Collected data entries:
------------------------------------
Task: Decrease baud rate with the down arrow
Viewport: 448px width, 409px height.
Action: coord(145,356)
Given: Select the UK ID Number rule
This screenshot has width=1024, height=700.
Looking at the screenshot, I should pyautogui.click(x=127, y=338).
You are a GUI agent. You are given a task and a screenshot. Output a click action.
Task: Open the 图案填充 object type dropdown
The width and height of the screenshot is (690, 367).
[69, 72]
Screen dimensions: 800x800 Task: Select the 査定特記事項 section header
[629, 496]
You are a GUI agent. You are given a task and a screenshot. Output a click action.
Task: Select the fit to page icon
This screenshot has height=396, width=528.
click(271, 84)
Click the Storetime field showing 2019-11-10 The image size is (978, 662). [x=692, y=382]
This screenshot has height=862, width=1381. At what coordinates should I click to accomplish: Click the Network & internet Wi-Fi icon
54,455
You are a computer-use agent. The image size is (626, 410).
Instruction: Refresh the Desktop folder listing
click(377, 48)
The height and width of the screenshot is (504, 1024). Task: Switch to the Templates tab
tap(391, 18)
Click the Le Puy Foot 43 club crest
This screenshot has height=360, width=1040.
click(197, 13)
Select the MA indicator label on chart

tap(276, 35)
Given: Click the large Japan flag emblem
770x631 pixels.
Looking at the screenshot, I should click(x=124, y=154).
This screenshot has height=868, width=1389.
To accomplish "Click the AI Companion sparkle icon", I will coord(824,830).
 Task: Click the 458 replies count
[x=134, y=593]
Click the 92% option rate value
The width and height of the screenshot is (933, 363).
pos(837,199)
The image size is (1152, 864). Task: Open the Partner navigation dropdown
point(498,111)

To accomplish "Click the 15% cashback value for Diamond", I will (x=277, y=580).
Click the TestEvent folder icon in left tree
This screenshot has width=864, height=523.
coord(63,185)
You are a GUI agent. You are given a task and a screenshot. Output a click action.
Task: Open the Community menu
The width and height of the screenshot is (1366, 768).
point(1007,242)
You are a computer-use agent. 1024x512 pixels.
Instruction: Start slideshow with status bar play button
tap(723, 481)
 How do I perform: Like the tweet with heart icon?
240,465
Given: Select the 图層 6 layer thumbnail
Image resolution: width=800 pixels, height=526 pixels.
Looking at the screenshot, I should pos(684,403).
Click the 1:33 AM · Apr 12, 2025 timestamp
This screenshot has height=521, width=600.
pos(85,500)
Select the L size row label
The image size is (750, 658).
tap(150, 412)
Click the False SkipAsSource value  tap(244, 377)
------------------------------------
Exercise:
So that nothing is lost, write out each record exactly as it appears above.

Result for this exercise:
Task: Decrease baud rate with the down arrow
Viewport: 448px width, 409px height.
Action: coord(145,356)
Given: Select the UK ID Number rule
This screenshot has width=1024, height=700.
Looking at the screenshot, I should pyautogui.click(x=127, y=338).
You are a GUI agent. You are given a task and a screenshot. Output a click action.
Task: Open the 图案填充 object type dropdown
The width and height of the screenshot is (690, 367).
[69, 72]
Screen dimensions: 800x800 Task: Select the 査定特記事項 section header
[629, 496]
You are a GUI agent. You are given a task and a screenshot. Output a click action.
Task: Select the fit to page icon
This screenshot has height=396, width=528.
click(271, 84)
Click the Storetime field showing 2019-11-10 The image size is (978, 662). [x=692, y=382]
This screenshot has height=862, width=1381. At what coordinates should I click to accomplish: Click the Network & internet Wi-Fi icon
54,455
You are a computer-use agent. The image size is (626, 410).
Instruction: Refresh the Desktop folder listing
click(377, 48)
The height and width of the screenshot is (504, 1024). Task: Switch to the Templates tab
tap(391, 18)
Click the Le Puy Foot 43 club crest
This screenshot has height=360, width=1040.
click(197, 13)
Select the MA indicator label on chart

tap(276, 35)
Given: Click the large Japan flag emblem
770x631 pixels.
Looking at the screenshot, I should click(x=124, y=154).
This screenshot has height=868, width=1389.
To accomplish "Click the AI Companion sparkle icon", I will coord(824,830).
 Task: Click the 458 replies count
[x=134, y=593]
Click the 92% option rate value
The width and height of the screenshot is (933, 363).
pos(837,199)
The image size is (1152, 864). Task: Open the Partner navigation dropdown
point(498,111)

To accomplish "Click the 15% cashback value for Diamond", I will (x=277, y=580).
Click the TestEvent folder icon in left tree
This screenshot has width=864, height=523.
coord(63,185)
You are a GUI agent. You are given a task and a screenshot. Output a click action.
Task: Open the Community menu
The width and height of the screenshot is (1366, 768).
point(1007,242)
You are a computer-use agent. 1024x512 pixels.
Instruction: Start slideshow with status bar play button
tap(723, 481)
 How do I perform: Like the tweet with heart icon?
240,465
Given: Select the 图層 6 layer thumbnail
Image resolution: width=800 pixels, height=526 pixels.
Looking at the screenshot, I should pos(684,403).
Click the 1:33 AM · Apr 12, 2025 timestamp
This screenshot has height=521, width=600.
pos(85,500)
Select the L size row label
The image size is (750, 658).
tap(150, 412)
Click the False SkipAsSource value  tap(244, 377)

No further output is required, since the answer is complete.